Page extract =
Brewers Kidderminster has been supporting a fantastic project at a local prison which aims to help rehabilitate inmates by getting them involved in painting murals along the prison walkways.
Artist Faye Claridge worked with men at HMP Hewell on a programme called Mind Meadows to transform the pillars into colourful and vibrant meadow scenes.
Jay Barrowman, Regional Operations Manager, said: ‘Faye had previously done a project with Leamington Spa branch so she got in touch with us again to see if we could help with this one.
‘We provided 10 x 5 litre tins of Albany Smooth Masonry in the various colours required as well as dust sheets and brushes.’
Speaking on behalf of Hewell prison, Dawn Payne said: ‘It looks absolutely amazing and has exceeded my expectations. The skills that they have found in themselves and used will take them a long way. It’s given them hope.’
Some of the comments from the prisoners who took part included: “therapeutic and helps with your mind as well”, “ignited a passion in me personally that I never knew I had” and “given me hope that I’m more capable of doing other things than crime”.
Area Development Manager for the Midlands region, Robert Bayfield, attended the awards ceremony for all those who completed the module – one of five other projects.

Collected data entries
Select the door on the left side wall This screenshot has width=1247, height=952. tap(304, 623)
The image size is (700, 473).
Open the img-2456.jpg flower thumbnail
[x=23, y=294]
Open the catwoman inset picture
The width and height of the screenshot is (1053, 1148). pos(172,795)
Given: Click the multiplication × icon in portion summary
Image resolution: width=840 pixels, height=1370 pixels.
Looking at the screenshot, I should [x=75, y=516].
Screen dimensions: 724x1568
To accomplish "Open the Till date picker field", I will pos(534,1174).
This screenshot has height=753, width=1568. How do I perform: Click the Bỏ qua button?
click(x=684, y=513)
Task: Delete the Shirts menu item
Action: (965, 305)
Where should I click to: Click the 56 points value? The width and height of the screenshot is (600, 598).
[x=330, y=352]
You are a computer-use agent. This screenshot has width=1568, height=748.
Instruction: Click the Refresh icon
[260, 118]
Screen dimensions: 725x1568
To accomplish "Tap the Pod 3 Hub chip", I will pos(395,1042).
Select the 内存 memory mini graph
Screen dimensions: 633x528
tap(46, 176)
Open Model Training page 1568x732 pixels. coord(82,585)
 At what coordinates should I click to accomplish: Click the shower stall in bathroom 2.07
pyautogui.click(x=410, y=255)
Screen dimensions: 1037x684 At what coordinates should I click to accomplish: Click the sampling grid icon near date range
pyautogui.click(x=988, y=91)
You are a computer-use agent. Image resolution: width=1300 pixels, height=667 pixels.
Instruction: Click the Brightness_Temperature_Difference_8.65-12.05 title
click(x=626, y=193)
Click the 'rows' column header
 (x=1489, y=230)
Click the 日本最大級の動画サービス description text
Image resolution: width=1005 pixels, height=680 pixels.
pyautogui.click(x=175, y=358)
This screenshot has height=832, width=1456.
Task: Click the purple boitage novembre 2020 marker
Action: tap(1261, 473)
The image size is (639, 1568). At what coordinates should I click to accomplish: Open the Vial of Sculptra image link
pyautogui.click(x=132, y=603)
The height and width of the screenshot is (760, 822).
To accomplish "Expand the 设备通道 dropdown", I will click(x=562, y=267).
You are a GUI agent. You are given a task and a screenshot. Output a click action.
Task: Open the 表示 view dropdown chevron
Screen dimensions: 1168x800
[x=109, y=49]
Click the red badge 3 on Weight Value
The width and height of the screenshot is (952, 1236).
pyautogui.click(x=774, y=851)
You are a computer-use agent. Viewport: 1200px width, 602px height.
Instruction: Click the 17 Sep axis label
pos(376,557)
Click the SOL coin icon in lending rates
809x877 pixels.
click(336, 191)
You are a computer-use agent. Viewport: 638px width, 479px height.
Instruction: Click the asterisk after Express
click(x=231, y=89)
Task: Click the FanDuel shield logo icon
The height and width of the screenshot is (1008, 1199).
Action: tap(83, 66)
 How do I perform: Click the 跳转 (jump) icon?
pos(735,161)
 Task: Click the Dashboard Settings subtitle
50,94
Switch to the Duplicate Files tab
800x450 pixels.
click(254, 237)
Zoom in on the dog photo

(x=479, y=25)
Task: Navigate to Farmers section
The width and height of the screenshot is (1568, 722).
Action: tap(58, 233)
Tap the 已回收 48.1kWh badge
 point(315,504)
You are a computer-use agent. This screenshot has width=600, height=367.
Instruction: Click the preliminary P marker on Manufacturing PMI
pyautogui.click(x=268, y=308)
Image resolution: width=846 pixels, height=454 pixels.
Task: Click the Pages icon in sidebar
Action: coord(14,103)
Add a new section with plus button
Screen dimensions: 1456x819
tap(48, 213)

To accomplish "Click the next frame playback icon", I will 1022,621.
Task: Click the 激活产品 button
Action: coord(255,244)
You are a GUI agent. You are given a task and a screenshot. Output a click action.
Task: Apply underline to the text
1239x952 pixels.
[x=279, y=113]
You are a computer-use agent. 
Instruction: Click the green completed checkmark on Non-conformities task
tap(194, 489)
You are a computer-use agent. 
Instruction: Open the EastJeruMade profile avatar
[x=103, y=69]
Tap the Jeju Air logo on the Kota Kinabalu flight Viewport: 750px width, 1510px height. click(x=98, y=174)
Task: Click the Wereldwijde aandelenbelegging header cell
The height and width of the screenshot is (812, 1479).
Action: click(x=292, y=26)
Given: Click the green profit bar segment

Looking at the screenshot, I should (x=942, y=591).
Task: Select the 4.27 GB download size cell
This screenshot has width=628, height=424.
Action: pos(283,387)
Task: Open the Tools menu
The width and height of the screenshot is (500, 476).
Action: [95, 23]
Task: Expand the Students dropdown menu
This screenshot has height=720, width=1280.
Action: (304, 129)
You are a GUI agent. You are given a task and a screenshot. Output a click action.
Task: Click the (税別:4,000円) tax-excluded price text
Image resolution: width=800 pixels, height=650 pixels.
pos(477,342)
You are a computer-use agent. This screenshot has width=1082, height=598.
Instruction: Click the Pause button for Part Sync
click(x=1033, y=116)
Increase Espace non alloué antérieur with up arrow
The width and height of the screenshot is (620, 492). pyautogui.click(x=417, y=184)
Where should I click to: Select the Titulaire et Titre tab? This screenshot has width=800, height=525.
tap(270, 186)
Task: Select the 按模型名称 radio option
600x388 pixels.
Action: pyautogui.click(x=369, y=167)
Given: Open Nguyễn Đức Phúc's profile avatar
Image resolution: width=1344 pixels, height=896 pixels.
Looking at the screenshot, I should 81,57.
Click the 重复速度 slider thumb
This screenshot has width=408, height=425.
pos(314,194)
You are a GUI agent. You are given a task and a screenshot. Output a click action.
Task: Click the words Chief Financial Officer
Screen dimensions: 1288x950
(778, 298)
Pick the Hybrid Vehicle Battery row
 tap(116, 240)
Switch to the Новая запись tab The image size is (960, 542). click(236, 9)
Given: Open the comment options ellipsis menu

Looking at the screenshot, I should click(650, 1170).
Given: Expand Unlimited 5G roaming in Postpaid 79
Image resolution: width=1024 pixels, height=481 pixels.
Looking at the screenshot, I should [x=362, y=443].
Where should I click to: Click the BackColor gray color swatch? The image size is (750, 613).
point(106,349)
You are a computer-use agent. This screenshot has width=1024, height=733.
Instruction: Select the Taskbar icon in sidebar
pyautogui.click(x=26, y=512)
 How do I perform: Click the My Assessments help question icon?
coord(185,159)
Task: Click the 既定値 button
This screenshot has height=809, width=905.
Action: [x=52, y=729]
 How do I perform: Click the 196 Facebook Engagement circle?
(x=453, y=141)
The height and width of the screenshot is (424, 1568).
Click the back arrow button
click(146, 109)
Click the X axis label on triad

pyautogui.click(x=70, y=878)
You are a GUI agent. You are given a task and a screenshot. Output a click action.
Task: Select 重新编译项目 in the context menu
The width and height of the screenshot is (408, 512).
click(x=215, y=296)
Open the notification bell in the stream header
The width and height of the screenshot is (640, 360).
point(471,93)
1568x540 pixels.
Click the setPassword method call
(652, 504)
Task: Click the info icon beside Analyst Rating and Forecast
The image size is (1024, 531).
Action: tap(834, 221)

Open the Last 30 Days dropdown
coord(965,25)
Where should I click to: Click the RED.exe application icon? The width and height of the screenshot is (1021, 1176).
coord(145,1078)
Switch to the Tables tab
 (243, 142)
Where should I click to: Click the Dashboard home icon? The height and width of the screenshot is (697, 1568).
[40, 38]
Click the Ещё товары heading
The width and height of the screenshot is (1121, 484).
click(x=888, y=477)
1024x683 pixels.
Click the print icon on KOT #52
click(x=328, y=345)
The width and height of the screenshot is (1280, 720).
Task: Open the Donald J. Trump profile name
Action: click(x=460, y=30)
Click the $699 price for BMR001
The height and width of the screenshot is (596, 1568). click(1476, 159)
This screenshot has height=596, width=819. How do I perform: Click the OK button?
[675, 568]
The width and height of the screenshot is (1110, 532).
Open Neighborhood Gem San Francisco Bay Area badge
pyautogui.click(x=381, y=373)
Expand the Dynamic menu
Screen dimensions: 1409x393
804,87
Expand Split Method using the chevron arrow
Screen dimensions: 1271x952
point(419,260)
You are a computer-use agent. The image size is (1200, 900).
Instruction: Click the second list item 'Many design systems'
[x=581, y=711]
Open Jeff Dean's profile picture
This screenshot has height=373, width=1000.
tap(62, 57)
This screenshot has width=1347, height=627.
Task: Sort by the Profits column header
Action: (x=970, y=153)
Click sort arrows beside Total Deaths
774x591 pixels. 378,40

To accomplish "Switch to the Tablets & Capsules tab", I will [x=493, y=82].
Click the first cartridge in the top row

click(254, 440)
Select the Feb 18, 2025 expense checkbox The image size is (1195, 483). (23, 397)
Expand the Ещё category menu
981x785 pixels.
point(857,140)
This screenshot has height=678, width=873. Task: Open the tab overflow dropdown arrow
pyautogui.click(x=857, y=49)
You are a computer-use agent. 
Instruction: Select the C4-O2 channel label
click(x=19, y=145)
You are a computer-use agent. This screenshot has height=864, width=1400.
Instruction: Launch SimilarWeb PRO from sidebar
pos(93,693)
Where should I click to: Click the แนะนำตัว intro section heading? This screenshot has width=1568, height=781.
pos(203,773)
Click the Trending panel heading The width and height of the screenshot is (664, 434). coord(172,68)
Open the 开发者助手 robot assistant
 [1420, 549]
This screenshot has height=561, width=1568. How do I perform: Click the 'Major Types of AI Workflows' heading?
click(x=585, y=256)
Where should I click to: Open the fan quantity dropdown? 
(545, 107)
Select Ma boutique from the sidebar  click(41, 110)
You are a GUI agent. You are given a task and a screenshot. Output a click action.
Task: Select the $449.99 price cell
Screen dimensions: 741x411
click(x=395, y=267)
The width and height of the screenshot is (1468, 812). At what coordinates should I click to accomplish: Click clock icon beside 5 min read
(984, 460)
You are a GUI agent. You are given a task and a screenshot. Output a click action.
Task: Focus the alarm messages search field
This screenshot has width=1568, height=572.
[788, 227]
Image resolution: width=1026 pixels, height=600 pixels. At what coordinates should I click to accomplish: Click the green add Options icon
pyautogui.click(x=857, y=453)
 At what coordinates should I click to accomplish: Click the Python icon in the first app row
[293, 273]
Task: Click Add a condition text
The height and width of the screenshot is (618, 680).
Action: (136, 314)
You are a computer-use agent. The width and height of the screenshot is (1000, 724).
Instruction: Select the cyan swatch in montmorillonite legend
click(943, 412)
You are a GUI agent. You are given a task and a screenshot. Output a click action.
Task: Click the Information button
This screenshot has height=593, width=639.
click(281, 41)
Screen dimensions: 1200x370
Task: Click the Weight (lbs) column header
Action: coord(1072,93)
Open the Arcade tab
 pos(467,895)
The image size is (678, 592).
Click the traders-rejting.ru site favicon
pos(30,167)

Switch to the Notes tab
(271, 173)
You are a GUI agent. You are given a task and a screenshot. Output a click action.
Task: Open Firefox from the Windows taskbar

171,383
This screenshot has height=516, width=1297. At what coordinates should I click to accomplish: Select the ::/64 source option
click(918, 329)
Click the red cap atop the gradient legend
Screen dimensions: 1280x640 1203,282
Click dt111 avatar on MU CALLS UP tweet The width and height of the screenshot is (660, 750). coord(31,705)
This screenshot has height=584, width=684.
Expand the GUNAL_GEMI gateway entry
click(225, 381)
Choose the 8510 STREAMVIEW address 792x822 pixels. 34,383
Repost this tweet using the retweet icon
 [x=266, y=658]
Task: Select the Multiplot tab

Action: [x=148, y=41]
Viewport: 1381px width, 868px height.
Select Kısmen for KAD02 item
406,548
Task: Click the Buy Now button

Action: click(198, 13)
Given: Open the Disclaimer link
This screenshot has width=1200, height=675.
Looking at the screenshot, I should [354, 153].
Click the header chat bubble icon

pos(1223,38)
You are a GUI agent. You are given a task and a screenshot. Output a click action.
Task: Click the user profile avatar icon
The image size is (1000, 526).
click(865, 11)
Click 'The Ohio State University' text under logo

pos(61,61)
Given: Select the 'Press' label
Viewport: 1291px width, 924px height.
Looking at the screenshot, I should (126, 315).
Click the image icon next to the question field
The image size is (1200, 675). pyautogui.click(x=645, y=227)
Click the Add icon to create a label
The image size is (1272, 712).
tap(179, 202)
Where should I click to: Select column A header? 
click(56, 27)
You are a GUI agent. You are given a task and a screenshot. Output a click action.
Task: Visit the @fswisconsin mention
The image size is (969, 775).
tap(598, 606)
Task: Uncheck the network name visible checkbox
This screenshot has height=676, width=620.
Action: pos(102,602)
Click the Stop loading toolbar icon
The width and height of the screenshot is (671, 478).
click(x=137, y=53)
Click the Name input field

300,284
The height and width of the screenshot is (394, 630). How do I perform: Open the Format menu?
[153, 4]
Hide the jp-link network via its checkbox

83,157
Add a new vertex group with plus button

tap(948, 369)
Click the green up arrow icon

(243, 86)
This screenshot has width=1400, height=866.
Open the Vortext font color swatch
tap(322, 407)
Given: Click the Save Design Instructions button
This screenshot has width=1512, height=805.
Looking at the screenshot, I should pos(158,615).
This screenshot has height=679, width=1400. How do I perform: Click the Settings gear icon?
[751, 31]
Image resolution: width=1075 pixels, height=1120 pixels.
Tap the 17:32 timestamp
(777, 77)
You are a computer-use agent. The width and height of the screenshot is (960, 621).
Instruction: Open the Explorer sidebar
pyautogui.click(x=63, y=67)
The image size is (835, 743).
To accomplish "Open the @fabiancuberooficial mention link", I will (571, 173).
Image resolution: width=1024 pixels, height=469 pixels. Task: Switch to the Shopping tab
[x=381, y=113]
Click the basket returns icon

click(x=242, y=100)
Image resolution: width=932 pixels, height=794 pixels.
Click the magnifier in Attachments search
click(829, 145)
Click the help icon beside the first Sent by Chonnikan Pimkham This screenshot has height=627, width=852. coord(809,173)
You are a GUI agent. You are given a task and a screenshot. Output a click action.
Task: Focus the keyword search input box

Task item = Continue the article about the prison mural project after its last sentence. The listing was gathered from a separate source.

Written answer =
Robert said: ‘It was quite an experience and a bit intimidating going into the prison! But during the ceremony the guys on the programme turned round and thanked me directly which was nice and they were really happy to chat afterwards. It was definitely worthwhile and the pillars looked great.’
Faye explained: ‘The project has made a great difference to the men as well as improving the built environment and the Governor is now considering which other areas of the prison could be creatively improved! Thanks again for all your help and support of the project, we’re so grateful and it’s hugely appreciated.’
Faye based the programme on a project in the Royal Horticultural Society archives which had looked at the effects of horticulture on wellbeing and building confidence and self-esteem when the prison had been used as a World War I internment camp.